Dalam Islam, penggunaan logika bukanlah sebuah hal yang tabu atau bahkan haram, tidak sama sekali. Logika diberikan ruang tersendiri untuk memahami ayat-ayat kauniyah dan bahkan juga ayat-ayat qauliyah yang bertebaran di muka bumi dan dalam kitab-Nya. Logika seharusnya dikembalikan ke posisinya semula, yaitu sebagai instrumen pencapai kebenaran, sehingga jika dikaitkan dengan agama, logika berperan menjadi instrumen pencapai kebenaran-kebenaran ilahi yang terkandung dalam wahyu. Sebagai contoh, dalam Al-Qur`an tercatat dengan indah kisah petualangan Nabi Ibrahim mencari Tuhan yang tertuang dalam Surat Al-An’am ayat 75-80. Nabi Ibrahim pada awalnya mengira bintang adalah Tuhan, namun tak mungkin Tuhan tenggelam dalam selimut mentari. Kemudian beliau mengira bulan adalah Tuhan, namun pula tenggelam manakala pagi. Maka muncullah matahari yang lebih besar daripada bintang dan bulan, namun matahari terbenam pula. Hingga pada akhirnya beliau berpikir bahwa pasti ada sesuatu yang lebih “besar” daripada benda-benda langit tadi, yaitu suatu Zat yang menciptakan mereka, yang mengatur alam semesta dengan sedemikian teratur. Nabi Ibrahim menggunakan logika berpikir yang maju pada zamannya, yang mana logika tersebut digunakannya untuk mematahkan kepercayaan kaumnya yang masih menyembah berhala dan benda-benda langit.
Berkaca kepada sejarah perkembangan Islam, logika pernah berjaya manakala Islam memasuki masa-masa golden age. Bahkan zaman Nabi dan sahabat oleh dunia Barat dikenal dengan sebutan Liberal age, sebagai simbol pembebasan manusia jahiliyah yang terbelakang menuju kemajuan fikriyah yang penuh kegemilangan. Liberal age inilah yang kemudian menyokong lahirnya peradaban Islam yang pesat di bawah kekuasaan dinasti Umayyah dan Abbasiyyah. Terlepas dari pro-kontranya, penggunaan logika pada saat itu begitu banyak melahirkan tokoh-tokoh kenamaan yang mengharumkan nama Islam di mata dunia. Tentu kita sudah tak asing lagi dengan nama-nama semisal Ibnu Sina, Al-Ghazali, Al-Khawarizmi, Al-Razi, Ibnu Rusyd hingga Ibnu Thufail.

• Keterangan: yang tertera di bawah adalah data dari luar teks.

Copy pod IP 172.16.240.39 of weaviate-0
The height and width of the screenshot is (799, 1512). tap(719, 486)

Nama-nama tersebut menjadi trade mark kejayaan peradaban Islam, sekaligus sebagai simbol kemajuan berpikir Islam di atas bangsa-bangsa lain. Mewarisi filsafat Yunani, para sarjana Muslim abad pertengahan berhasil mengembangkannya jauh dari perkiraan. Filsafat menjadi pintu gerbang menuju gudang ilmu pengetahuan yang tak terbatas. Filsafat Yunani ini diterima secara luas oleh para sarjana muslim kala itu dikarenakan ajaran filsafat Yunani sesuai dengan prinsip-prinsip Islam. Bahkan sejarah mencatat bahwa filosof-filosof Yunani sempat berguru kepada tokoh-tokoh ‘Islam’ kuno. Pythagoras (570 – 470 SM) telah belajar banyak hal dari ‘sahabat Nabi Sulaiman.’ Empedokles (495 – 435 SM) pernah belajar dari Luqman al-Hakim. Socrates (469 – 399 SM) belajar tentang Hermes (nama lain Nabi Idris a.s). Oleh karena itu, banyak sarjana muslim yang menerima filsafat Yunani, karena filsafat Yunani mengadopsi, mencampur, melakukan sintesa, dan mengembangkan ‘ajaran Islam’.

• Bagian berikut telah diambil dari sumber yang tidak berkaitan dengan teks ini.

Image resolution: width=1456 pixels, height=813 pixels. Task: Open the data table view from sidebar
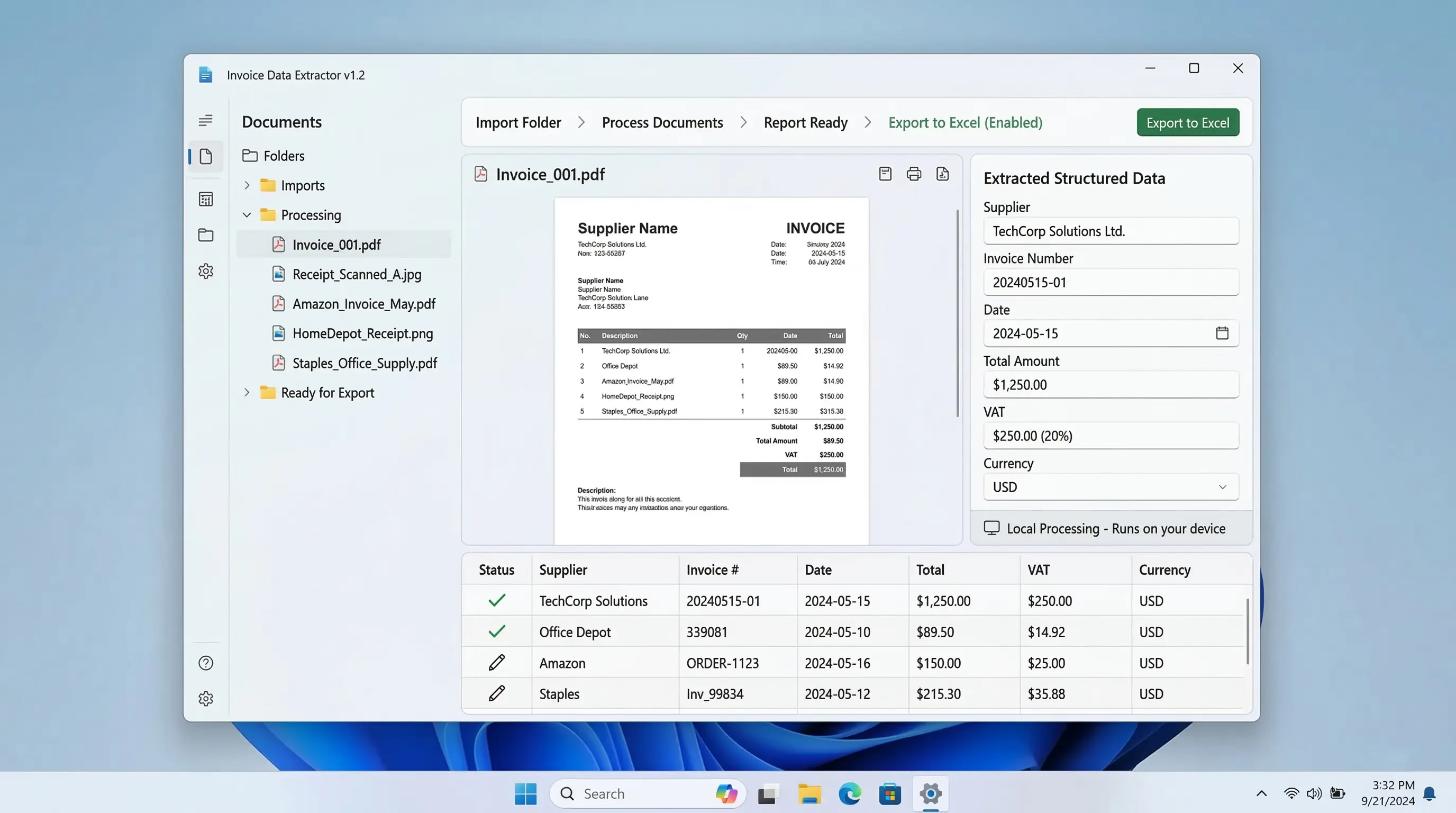tap(205, 198)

Kejayaan peradaban Islam diyakini luntur dan runtuh manakala keterbukaan berpikir ditutup. Filsafat tidak boleh dipelajari karena diyakini mendekatkan seorang hamba pada kemusyrikan. Kitab Tahafut al-Falasifah karya Al-Ghazali (1059-1111) dijadikan kambing hitam atas tertutupnya pintu ijtihad dalam Islam. Memang, lebih kurang kitab tersebut memberikan influence yang luas pada mayoritas Muslim sehingga kaum Muslim saat itu sudah tidak lagi menggandrungi filsafat. Walau ada usaha untuk mengkritisi dan menjawab kerancuan filsafat oleh ibnu Rusyd (1126-1198) dalam kitabnya yang berjudul Tahafut at-Tahafut, namun nampaknya usaha tersebut tak jua menutupi luasnya pengaruh dari kitab karya Al-Ghazali di atas. Bahkan karena usahanya ini, Ibnu Rusyd mendapat cacian dan makian dari kaum Muslim saat itu yang sudah terdoktrin oleh Tahafut al-Falasifah. Hingga akhirnya Ibnu Rusyd dihukum oleh Khalifah yang memimpin saat itu, yakni Khalifah Al-Mansur. Ibnu Rusyd diusir dari Cordoba dan dibuang ke daerah perkampungan Yahudi di Lucena. Walau pada tahun berikutnya Ibnu Rusyd dibebaskan akibat desakan para ulama yang pro terhadapnya, namun sekali lagi, tetap tak mampu menghentikan pengaruh Tahafut al-Falasifah. Ibnu Rusyd pun wafat tak lama setelah ia dibebaskan pada tahun 1198 Masehi dalam usia 72 tahun.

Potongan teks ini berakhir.